Wineke: Everything’s coming up roses in Trump’s economy

Us Health Virus Briefing
US President Donald Trump speaks during the daily briefing on the novel coronavirus, COVID-19, in the Brady Briefing Room at the White House on April 6, 2020, in Washington, DC. (Photo by MANDEL NGAN / AFP) (Photo by MANDEL NGAN/AFP via Getty Images)

MADISON, Wis. — You might think that a report showing that the American economy slowed by a percentage greater than that experienced in the Great Depression might be treated as sobering news by President Trump.

If so, you would be thinking wrong.

The president says this is all a temporary blip, mostly caused by China, and that the economy is set to come roaring back “and it won’t take very long.”

“We’re going to have a great next year. We’re going to have a great third quarter and the nice thing about the third quarter is that the results will be in before election day,” Trump promises.

Well … good.

Because week, after week, after week we see about a million-and-a-half additional workers filing for unemployment compensation – more than 50 million men and women who once had jobs are out-of-work so far.

Millions of those who now receive unemployment benefits will see their weekly income drop by $600 starting tomorrow. (Actually, for many of them it’s already started.)

Millions are facing eviction from their apartments or foreclosure on their mortgages. One aspect I don’t see talked about often is that landlords who depend on rents for their own incomes are going to take a big hit as well.

Even the bright spots in the economy seem a bit two-edged. The stock market continues to be more than healthy. That’s good, especially for those of us who depend on our retirement plans to keep us secure. But one reason people put money in stocks is that interest rates are effectively zero. And that’s bad for those of us who depend on fixed-rate investments to keep us secure.

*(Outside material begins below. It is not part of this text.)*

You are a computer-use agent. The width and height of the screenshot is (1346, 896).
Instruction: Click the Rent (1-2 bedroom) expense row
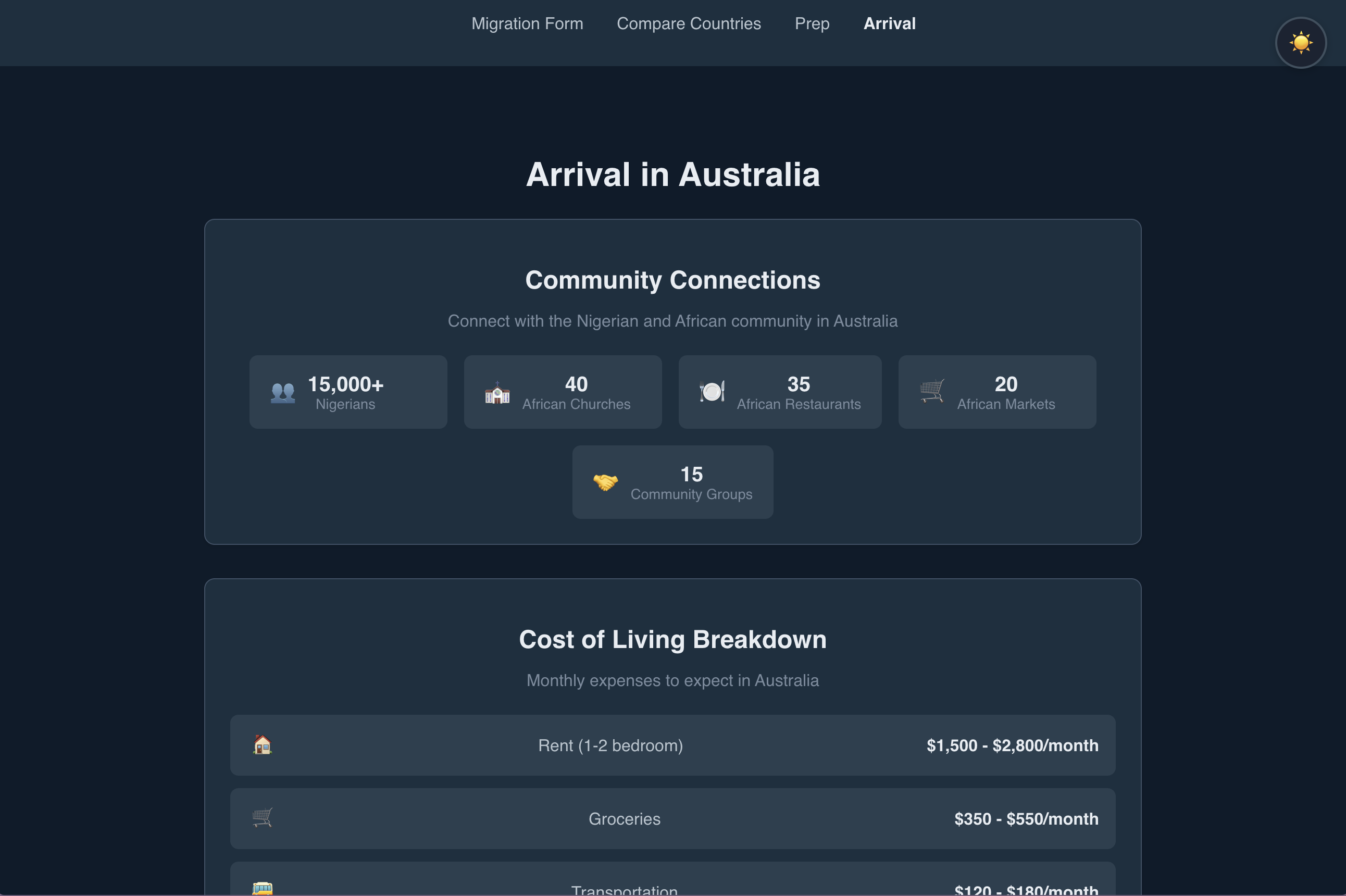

If you want to buy a house, that’s good. You can get a mortgage for under 3% interest. If you keep your money in a bank or savings and loan institution, that’s bad because the interest those institutions can pay is based largely on the interest they can charge.

The Trump reelection team claims the economy added an “incredible” 7.5 million jobs in the past few weeks as businesses reopened. That’s good. However, as COVID-19 cases rise in state after state, governors are calling on many businesses to cut back or to close once again.

Finally, we’re just a couple of weeks away from schools reopening and no one seems to have a clear idea how our schools are going to manage.

I don’t think any of us have any real idea what’s going to happen with the economy.

I’d just feel better if I thought the president and his team were taking the challenges seriously.